* **Task to complete**
Word for word, write out all of the data below.
[Opening Extracted material section]
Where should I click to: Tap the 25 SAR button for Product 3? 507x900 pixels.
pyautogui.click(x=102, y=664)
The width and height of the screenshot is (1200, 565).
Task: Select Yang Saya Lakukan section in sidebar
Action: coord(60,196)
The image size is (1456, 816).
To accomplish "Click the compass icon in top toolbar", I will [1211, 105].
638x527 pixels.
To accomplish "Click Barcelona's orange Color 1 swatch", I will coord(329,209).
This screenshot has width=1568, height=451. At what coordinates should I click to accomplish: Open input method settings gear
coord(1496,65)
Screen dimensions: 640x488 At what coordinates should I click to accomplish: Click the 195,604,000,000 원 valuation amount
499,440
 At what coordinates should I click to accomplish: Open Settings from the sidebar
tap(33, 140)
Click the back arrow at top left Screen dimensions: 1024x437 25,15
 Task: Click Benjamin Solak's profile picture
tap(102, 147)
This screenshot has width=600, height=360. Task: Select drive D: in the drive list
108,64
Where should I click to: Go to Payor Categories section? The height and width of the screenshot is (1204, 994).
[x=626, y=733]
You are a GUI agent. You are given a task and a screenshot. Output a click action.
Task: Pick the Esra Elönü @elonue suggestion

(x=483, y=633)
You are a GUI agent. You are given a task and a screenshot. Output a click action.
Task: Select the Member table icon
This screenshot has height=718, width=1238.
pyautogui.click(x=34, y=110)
[Closing Extracted material section]
* **Response to this exercise**
Where should I click to: Tap the 25 SAR button for Product 3? 507x900 pixels.
pyautogui.click(x=102, y=664)
The width and height of the screenshot is (1200, 565).
Task: Select Yang Saya Lakukan section in sidebar
Action: coord(60,196)
The image size is (1456, 816).
To accomplish "Click the compass icon in top toolbar", I will [1211, 105].
638x527 pixels.
To accomplish "Click Barcelona's orange Color 1 swatch", I will coord(329,209).
This screenshot has width=1568, height=451. At what coordinates should I click to accomplish: Open input method settings gear
coord(1496,65)
Screen dimensions: 640x488 At what coordinates should I click to accomplish: Click the 195,604,000,000 원 valuation amount
499,440
 At what coordinates should I click to accomplish: Open Settings from the sidebar
tap(33, 140)
Click the back arrow at top left Screen dimensions: 1024x437 25,15
 Task: Click Benjamin Solak's profile picture
tap(102, 147)
This screenshot has width=600, height=360. Task: Select drive D: in the drive list
108,64
Where should I click to: Go to Payor Categories section? The height and width of the screenshot is (1204, 994).
[x=626, y=733]
You are a GUI agent. You are given a task and a screenshot. Output a click action.
Task: Pick the Esra Elönü @elonue suggestion

(x=483, y=633)
You are a GUI agent. You are given a task and a screenshot. Output a click action.
Task: Select the Member table icon
This screenshot has height=718, width=1238.
pyautogui.click(x=34, y=110)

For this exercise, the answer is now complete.